Exploiting photosynthesis-driven P450 activity to produce indican in tobacco chloroplasts.

Abstract

Photosynthetic organelles offer attractive features for engineering small molecule bioproduction by their ability to convert solar energy into chemical energy required for metabolism. The possibility to couple biochemical production directly to photosynthetic assimilation as a source of energy and substrates has intrigued metabolic engineers. Specifically, the chemical diversity found in plants often relies on cytochrome P450-mediated hydroxylations that depend on reductant supply for catalysis and which often lead to metabolic bottlenecks for heterologous production of complex molecules. By directing P450 enzymes to plant chloroplasts one can elegantly deal with such redox prerequisites. In this study, we explore the capacity of the plant photosynthetic machinery to drive P450-dependent formation of the indigo precursor indoxyl-β-D-glucoside (indican) by targeting an engineered indican biosynthetic pathway to tobacco (Nicotiana benthamiana) chloroplasts.

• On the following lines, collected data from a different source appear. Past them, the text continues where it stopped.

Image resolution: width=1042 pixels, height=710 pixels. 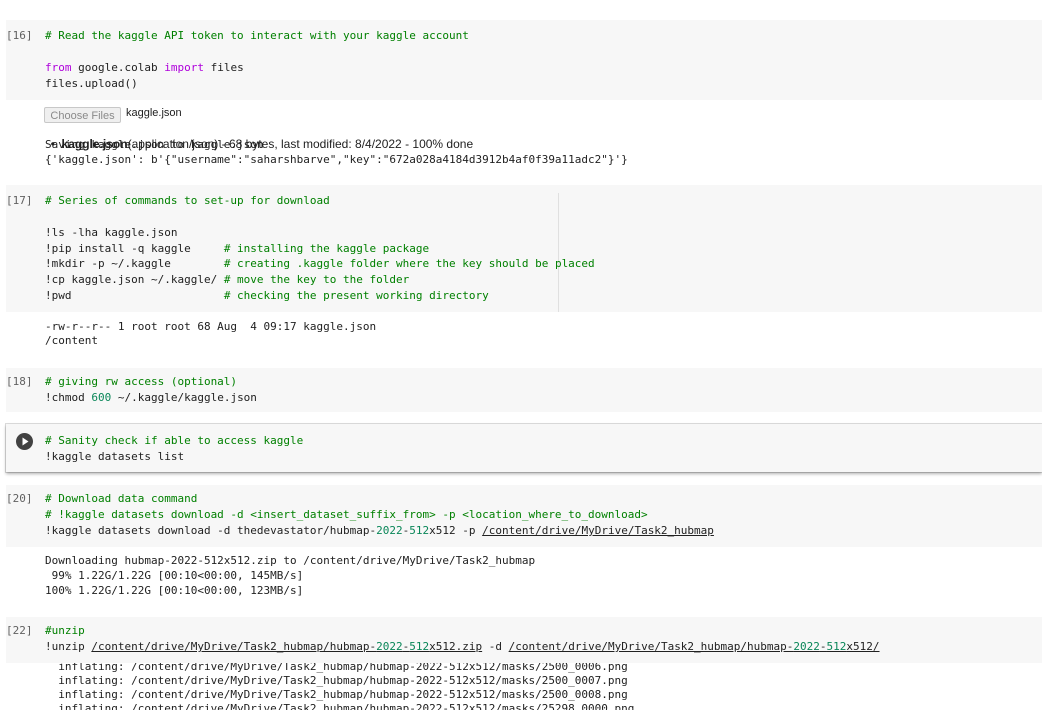 What do you see at coordinates (863, 646) in the screenshot?
I see `path-segment: x512/` at bounding box center [863, 646].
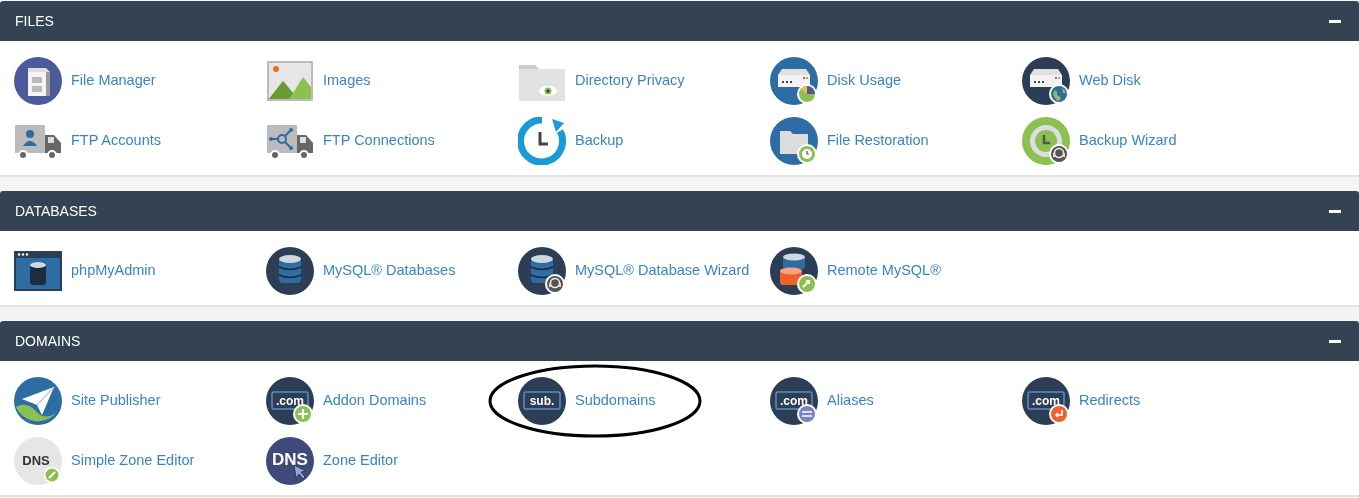 The image size is (1359, 498). Describe the element at coordinates (48, 341) in the screenshot. I see `section-title: DOMAINS` at that location.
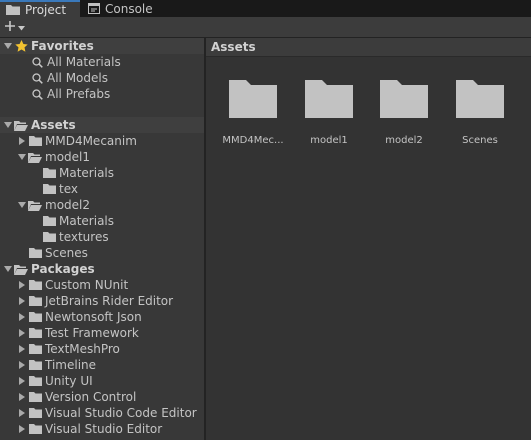 The image size is (531, 440). I want to click on asset-folder-model1: model1, so click(329, 111).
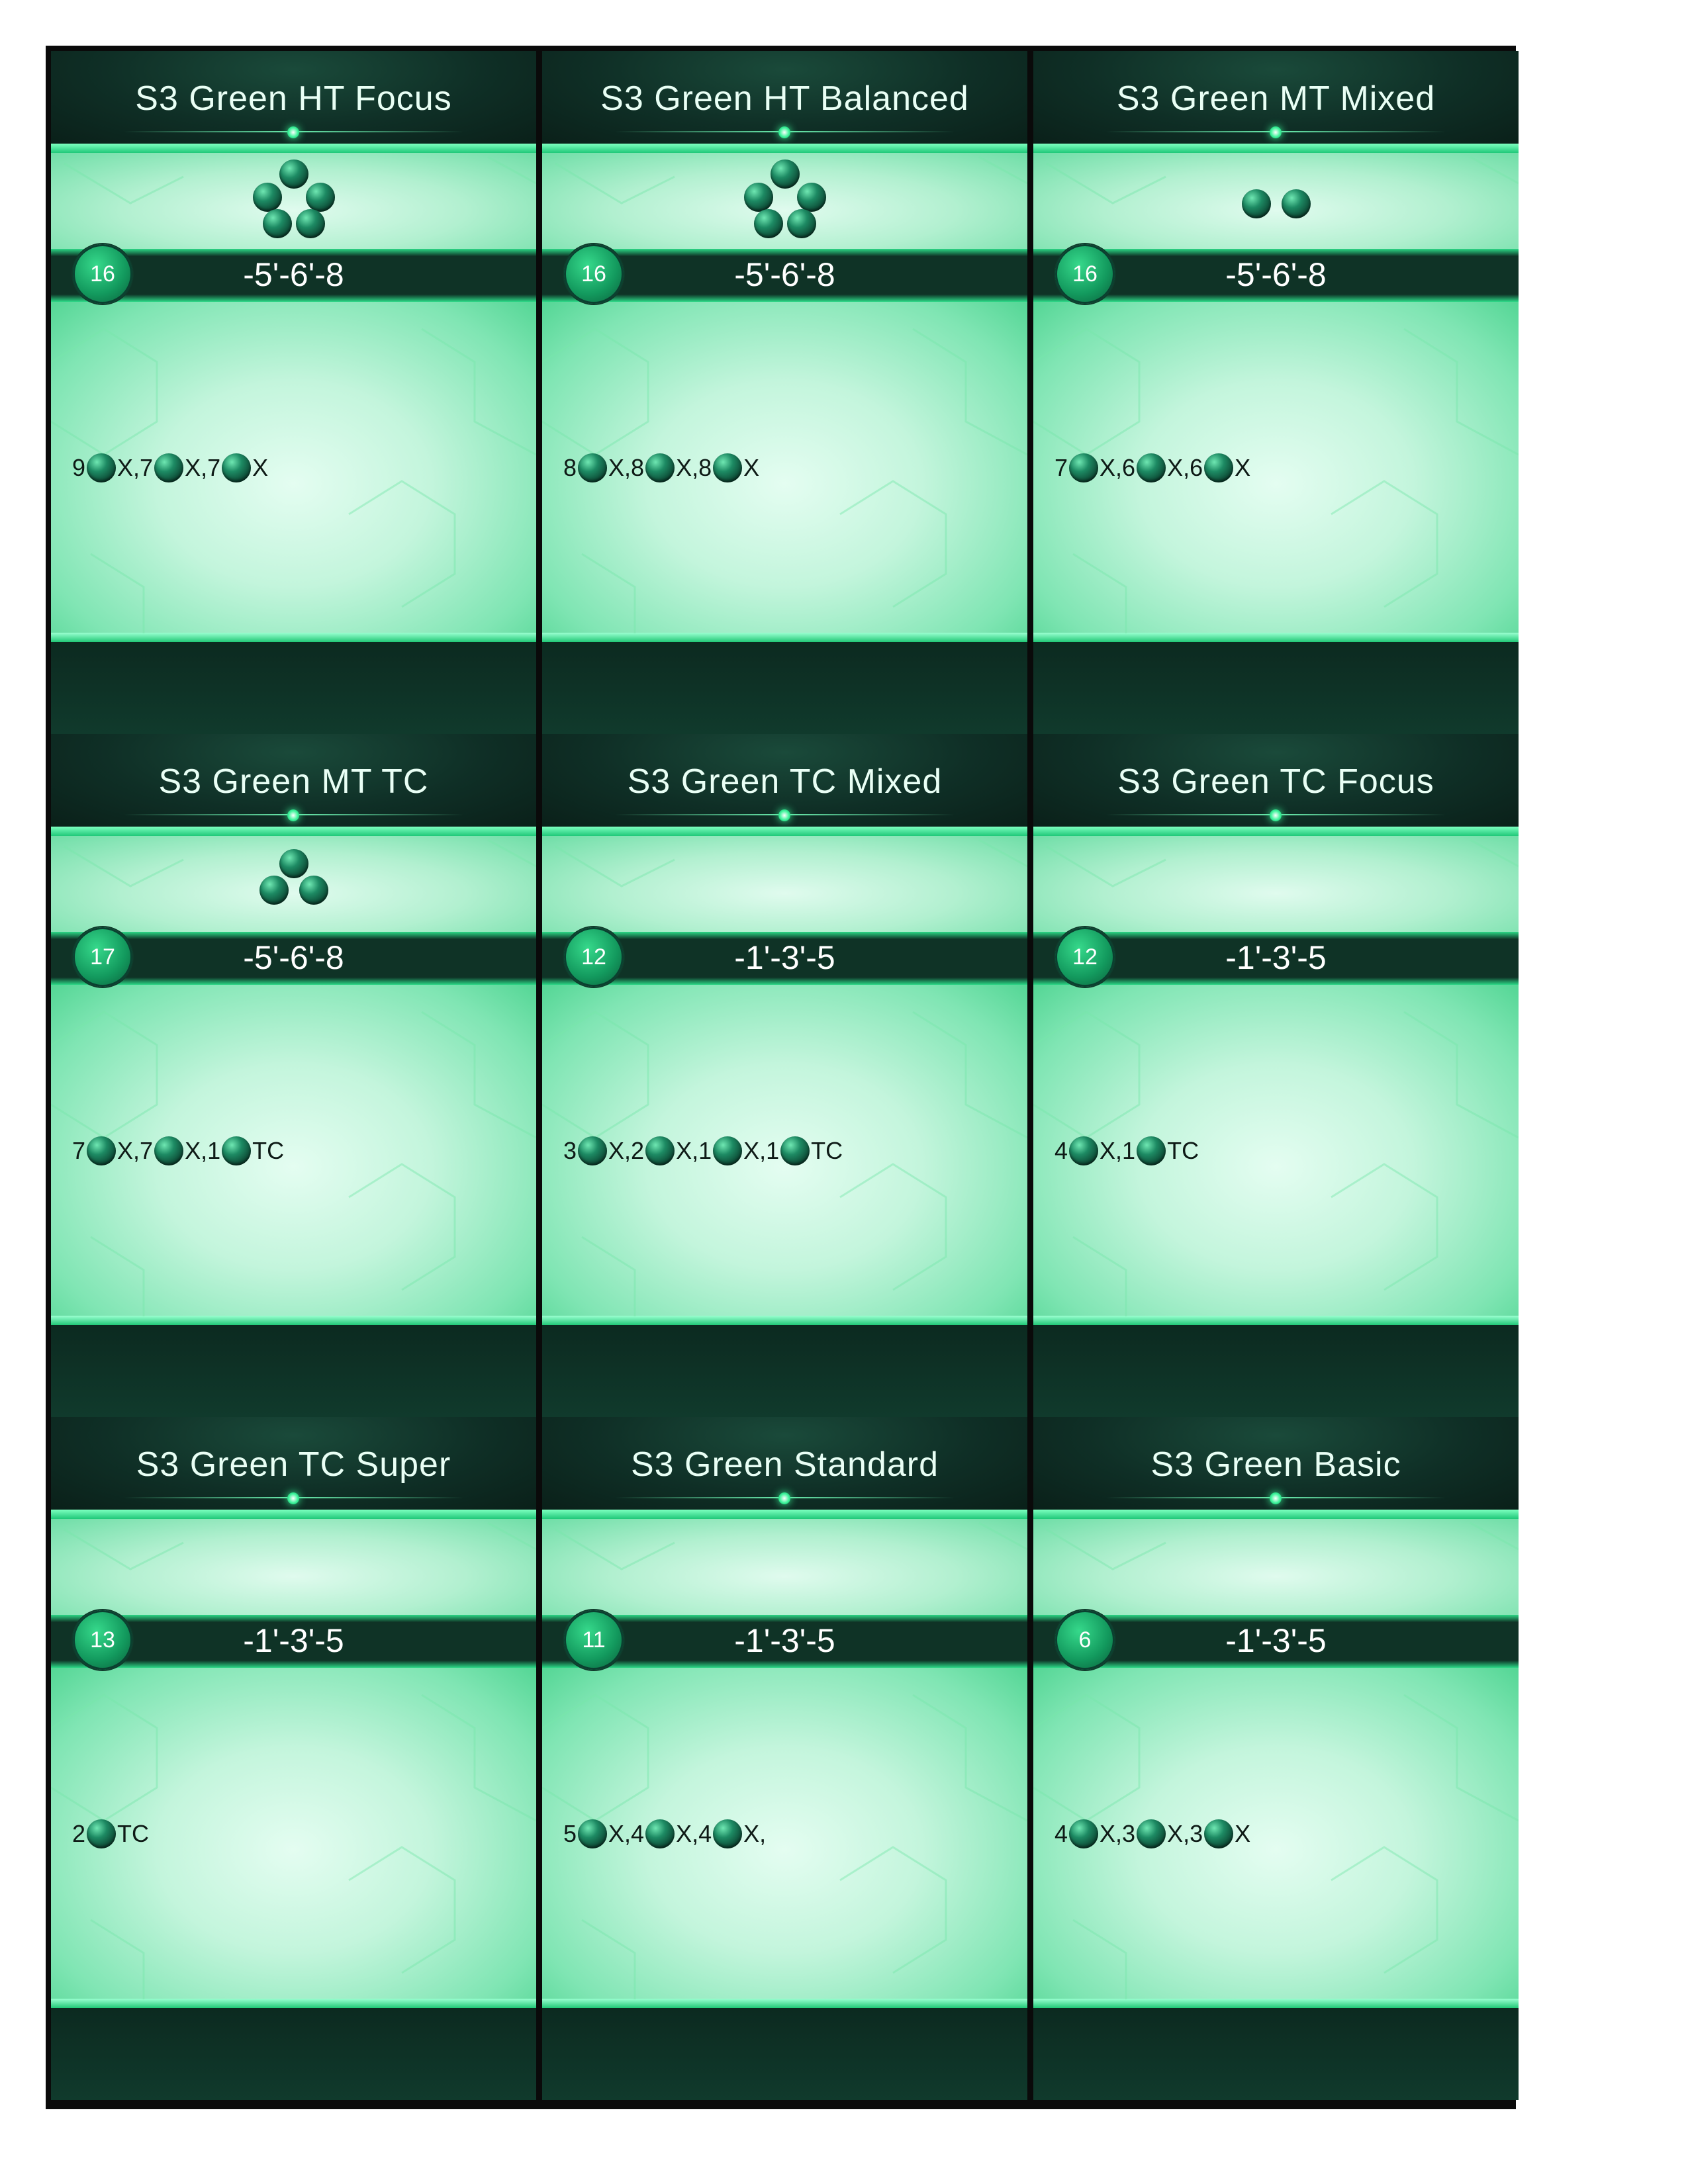  I want to click on effect-text: 3 X,2 X,1 X,1 TC, so click(703, 1150).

We show that both native and engineered variants belonging to the human CYP2 family are catalytically active in chloroplasts when driven by photosynthetic reducing power and optimize construct designs to improve productivity. However, while increasing supply of tryptophan leads to an increase in indole accumulation, it does not improve indican productivity, suggesting that P450 activity limits overall productivity. Co-expression of different redox partners also does not improve productivity, indicating that supply of reducing power is not a bottleneck. Finally, in vitro kinetic measurements showed that the different redox partners were efficiently reduced by photosystem I but plant ferredoxin provided the highest light-dependent P450 activity. This study demonstrates the inherent ability of photosynthesis to support P450-dependent metabolic pathways. Plants and photosynthetic microbes are therefore uniquely suited for engineering P450-dependent metabolic pathways regardless of enzyme origin. Our findings have implications for metabolic engineering in photosynthetic hosts for production of high-value chemicals or drug metabolites for pharmacological studies.